The BEAM VM has a limited number of normal schedulers, and long-running NIFs can block them, causing latency for other processes. Operations on binaries larger than the configured threshold automatically use dirty CPU schedulers, keeping the normal schedulers available for other work.

The default threshold is 64KB. You can configure it in your config.exs:

# Using multiplication for readability
config :encoding_rs, dirty_threshold: 128 * 1024

# Or using Elixir's underscore notation
config :encoding_rs, dirty_threshold: 131_072

Increasing the threshold reduces context switching overhead, which benefits batch processing and throughput-focused workloads. However, larger operations will block normal schedulers longer, potentially causing latency for other processes.

Decreasing the threshold keeps normal schedulers more available, which benefits latency-sensitive and high-concurrency applications. However, more frequent context switching adds overhead that may reduce throughput.

Maximum Input Size

To prevent excessive memory allocation from untrusted or unexpectedly large inputs, encoding and decoding operations enforce a configurable maximum input size. Inputs exceeding this limit return {:error, :input_too_large} before reaching the NIF. Batch operations reject oversized items individually — valid items in the same batch still succeed.

The default limit is 100MB. This is a runtime setting — it can be changed in runtime.exs or dynamically without recompiling:

# Increase the limit
config :encoding_rs, max_input_size: 500 * 1024 * 1024

# Disable entirely (trusted inputs only)
config :encoding_rs, max_input_size: :infinity

Why a size limit? A single large input can cause up to 3x memory amplification in the NIF (input buffer + output buffer + BEAM binary copy). A 500MB input could transiently allocate over 1.5GB, potentially destabilizing the BEAM node even on a dirty scheduler.
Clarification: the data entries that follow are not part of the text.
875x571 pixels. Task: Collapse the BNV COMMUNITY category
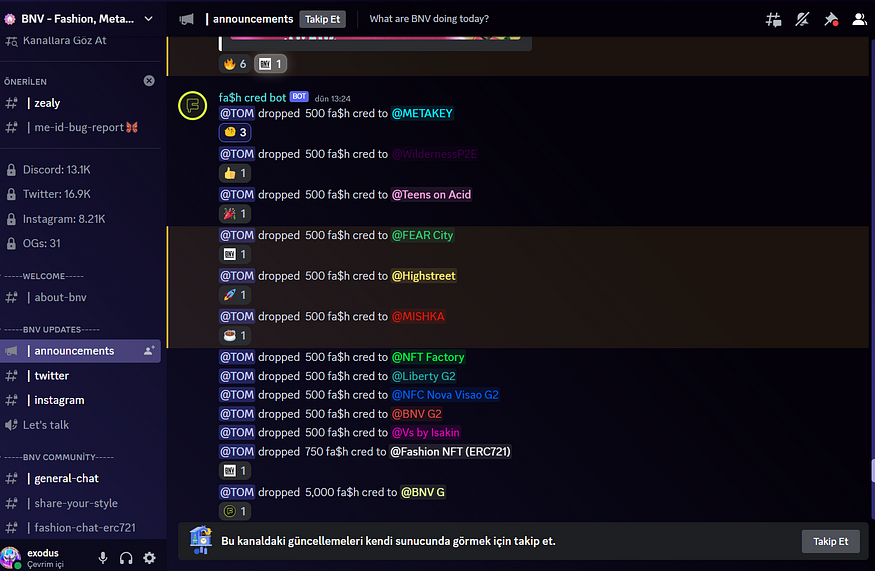point(58,457)
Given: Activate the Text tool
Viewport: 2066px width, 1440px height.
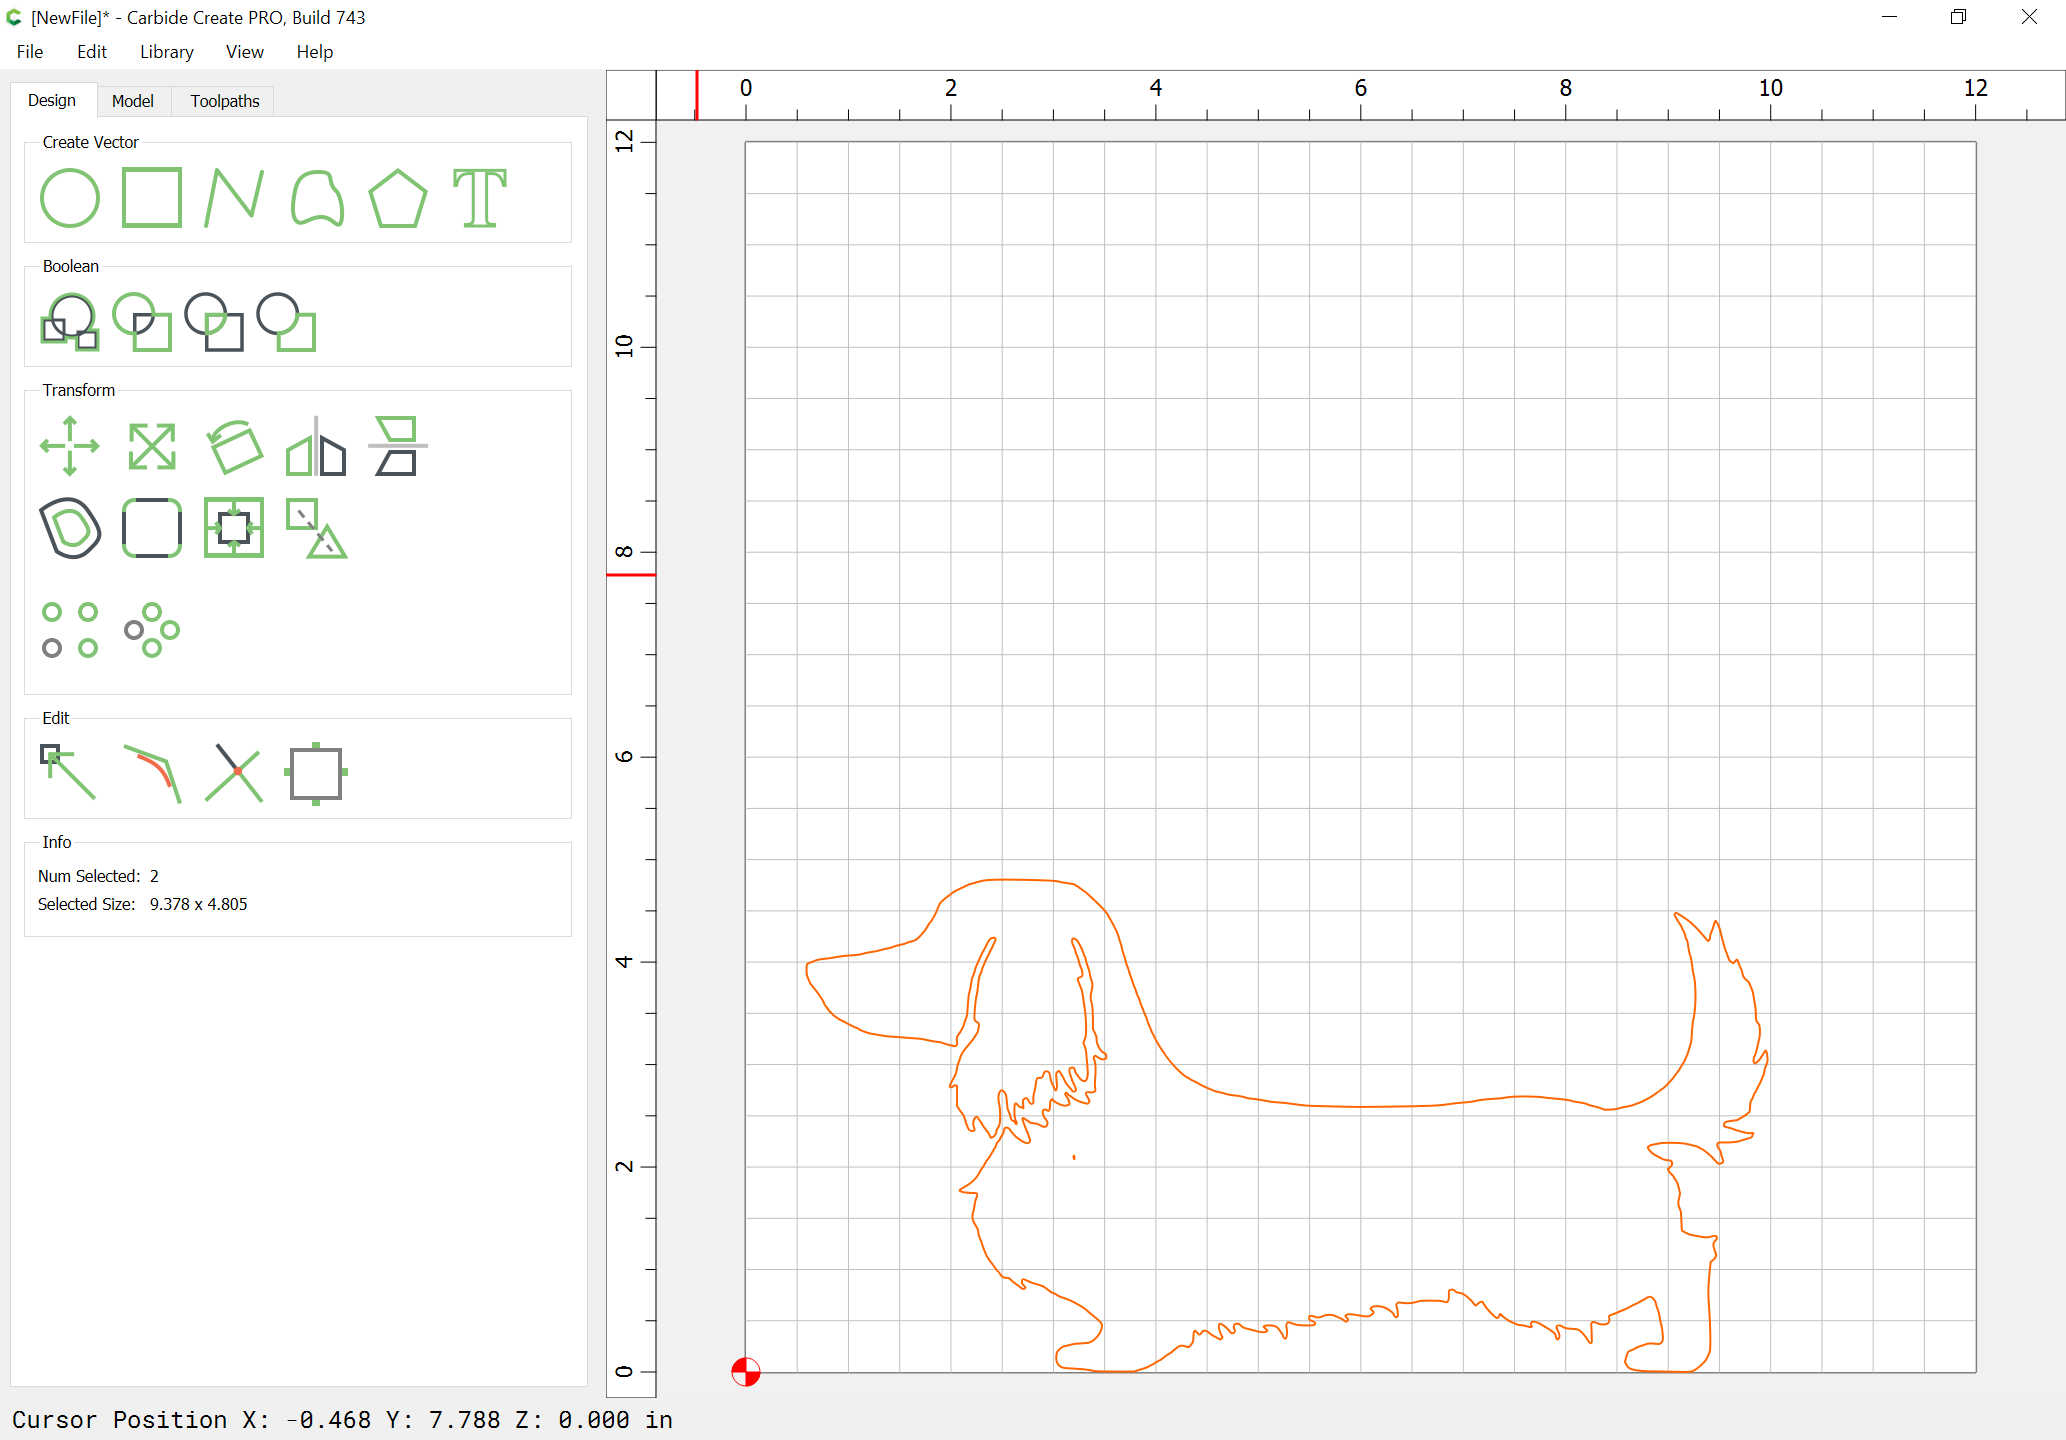Looking at the screenshot, I should [479, 198].
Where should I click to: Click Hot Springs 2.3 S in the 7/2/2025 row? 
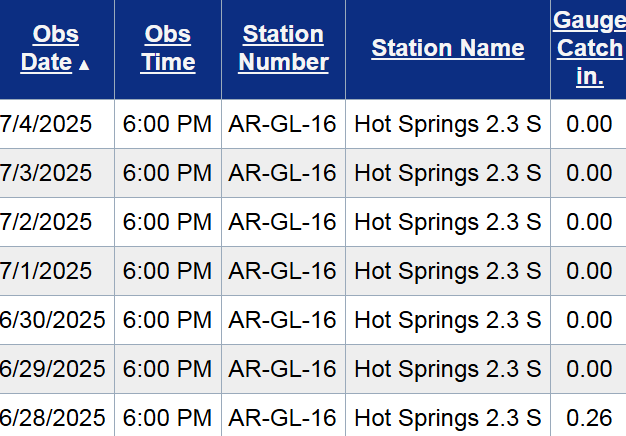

For large files, use the streaming decoder (EncodingRs.Decoder.stream/2) with bounded chunk sizes instead of loading the entire file into memory. The streaming API is not subject to the input size limit since each chunk is validated independently.

Benchmarks

Comparison against codepagex (pure Elixir) and iconv (Erlang NIF wrapping libiconv):

Encoding Input Size encoding_rs codepagex iconv
ISO-8859-1 100 B 347 ns 487 ns (1.4x) 2.0 μs (5.6x)
ISO-8859-1 10 KB 9.2 μs 118 μs (13x) 130 μs (14x)
ISO-8859-1 1 MB 3.0 ms 12.6 ms (4x) 13.1 ms (4x)
Shift_JIS 10 KB 13 μs N/A 196 μs (15x)
UTF-16LE 10 KB 8.1 μs N/A 98 μs (12x)

Benchmarks on Apple Silicon M1. See comparison guide for full methodology, more encodings, and when to use each library.

Quick Start

# Decode a Shift_JIS file to UTF-8
{:ok, content} = File.read("japanese.txt")
{:ok, utf8_string} = EncodingRs.decode(content, "shift_jis")

# Encode a UTF-8 string to Windows-1252
{:ok, binary} = EncodingRs.encode("Hello world", "windows-1252")

Acknowledgments

  • excoding - The original project by Kevin Seidel
  • encoding_rs - Mozilla's Rust encoding library

License

MIT License - see LICENSE file for details.